Ezra Benson has cautioned cotton farmers to plant less this year; they have responded by planning for just as much as before. If, as some predict, a bumper crop results, Benson will be forced by law into an action diametrically opposed to his control-free philosophy: he will have to proclaim acreage allotments, i.e., production controls, for next year.

Nearly everyone—including Secretary Benson—agrees that some kind of price support is necessary, since farm prices usually scoot up & down much faster than the prices of what the farmer buys. If the New Deal-Fair Deal policies are not the answer, what is?
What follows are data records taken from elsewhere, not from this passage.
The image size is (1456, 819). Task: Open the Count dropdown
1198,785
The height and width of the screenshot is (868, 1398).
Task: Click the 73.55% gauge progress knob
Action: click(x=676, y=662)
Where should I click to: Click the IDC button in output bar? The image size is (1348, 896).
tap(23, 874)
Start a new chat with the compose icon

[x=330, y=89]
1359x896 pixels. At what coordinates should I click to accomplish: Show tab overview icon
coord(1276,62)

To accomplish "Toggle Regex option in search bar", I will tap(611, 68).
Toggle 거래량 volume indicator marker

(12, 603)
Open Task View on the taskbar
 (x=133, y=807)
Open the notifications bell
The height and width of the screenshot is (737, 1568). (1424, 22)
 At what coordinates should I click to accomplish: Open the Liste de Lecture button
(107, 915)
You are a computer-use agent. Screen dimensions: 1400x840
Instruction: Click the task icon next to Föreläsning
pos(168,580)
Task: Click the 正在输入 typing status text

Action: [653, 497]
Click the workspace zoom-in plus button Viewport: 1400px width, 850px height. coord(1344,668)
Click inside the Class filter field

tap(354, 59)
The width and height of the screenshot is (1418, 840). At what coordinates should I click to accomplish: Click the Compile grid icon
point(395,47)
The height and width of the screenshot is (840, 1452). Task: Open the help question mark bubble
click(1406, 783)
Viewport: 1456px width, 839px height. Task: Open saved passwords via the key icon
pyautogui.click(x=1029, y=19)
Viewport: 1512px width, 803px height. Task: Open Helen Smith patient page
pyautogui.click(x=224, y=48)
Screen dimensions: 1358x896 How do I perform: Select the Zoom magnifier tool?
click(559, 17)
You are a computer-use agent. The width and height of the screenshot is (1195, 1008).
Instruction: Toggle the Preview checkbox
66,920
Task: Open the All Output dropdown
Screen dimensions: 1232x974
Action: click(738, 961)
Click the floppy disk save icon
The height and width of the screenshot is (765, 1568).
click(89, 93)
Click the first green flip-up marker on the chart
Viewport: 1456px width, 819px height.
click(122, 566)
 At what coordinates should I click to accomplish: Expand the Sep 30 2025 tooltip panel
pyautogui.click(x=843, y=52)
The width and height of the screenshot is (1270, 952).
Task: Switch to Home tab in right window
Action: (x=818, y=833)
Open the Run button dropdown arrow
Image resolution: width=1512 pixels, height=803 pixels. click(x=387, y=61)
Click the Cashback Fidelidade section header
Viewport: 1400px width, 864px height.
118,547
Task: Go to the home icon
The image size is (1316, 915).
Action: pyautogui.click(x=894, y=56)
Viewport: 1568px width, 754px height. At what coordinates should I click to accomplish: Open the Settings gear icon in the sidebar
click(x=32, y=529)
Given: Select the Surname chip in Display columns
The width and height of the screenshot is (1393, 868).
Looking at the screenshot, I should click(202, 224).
Many experts think that perishable commodities such as butter and potatoes should have no price supports at all. For nonperishables, such as corn, cotton, and wheat, the best solution may be a system of flexible price supports, which would allow at least a partial functioning of the law of supply & demand. Flexible supports would mean that when a surplus mounted, the U.S. could reduce its support prices, thus discourage overproduction of the next crop.

Private-Enterprise Job. There are many other methods by which the U.S. Government might lessen its farm load by turning over more of the job to private enterprise. Among those being considered by Ezra Benson and his advisers:

¶ Quasi-governmental corporations to be financed by the price-supported industries themselves to run their own support operations.

¶ Price insurance plans under which farmers would kick in premiums against disaster in the market place.

¶ Marketing agreements which would be, in effect, legalized breaches of antitrust laws. (Such agreements have already proved effective stabilizers for oranges, nuts and some vegetables.)

¶ More aggressive selling. Benson has not forgotten what salesmanship did for the Idaho potato.

Benson also thinks the Agriculture Department can help in developing new markets abroad, and by encouraging industrial research into new uses for farm products. Says he: “I’d like to see Du Pont, for example, go into corn research and do for corn and its potential byproducts what they have already done for coal.”

Educating Up & Out. All such projects would help. But a basic problem would still remain: the U.S. has too many marginal farmers (an estimated 1,600,000), who barely scrape along from year to year. Many of Ezra Benson’s advisers, along with virtually everyone else who has studied the problem, think that marginal farmers must either be educated up to the level of profitable farming—or educated clear off the farm and into jobs in town. While barely making a living themselves, the marginal farmers add to crop surpluses, help drive prices down and Government costs up, and thus freeload on the U.S. Those who cannot make good, in short, should get out—just as any grocer or garage owner may be forced out of business for inefficiency. In this gigantic educational program, the U.S. Department of Agriculture should be a teacher, but not a commissar.

On the farms of the U.S. last week, there was still a gnawing uneasiness about prices. There was also uneasiness about Elder Benson and his free-market ideas. But, for the most part, U.S. farmers seemed prepared to give him a chance. Said a Kansas corn man: “We’re holding judgment on Secretary Benson like on the new country preacher whose sermons may run out in a few Sundays.” Meanwhile, Ezra Benson was putting his faith in the Lord—and cooperative free enterprise. Said he: “A completely planned and subsidized economy weakens initiative, discourages industry, destroys character and demoralizes the people. You never help people by doing for them what they can and should do for themselves.”

* Equivalent to a diocese. Mormons think of their church as a giant tent with stakes driven into the ground all over the world.

** A price designed to stabilize the farmer’s buying power at a “fair” level. A wheat farmer recently supplied a lucid example of parity: “In 1914. I could take a bushel of wheat to town, sell it, and use the proceeds to buy a good shirt. I figure I should be able to buy the same shirt for a bushel of wheat today. That’s what we mean by parity.”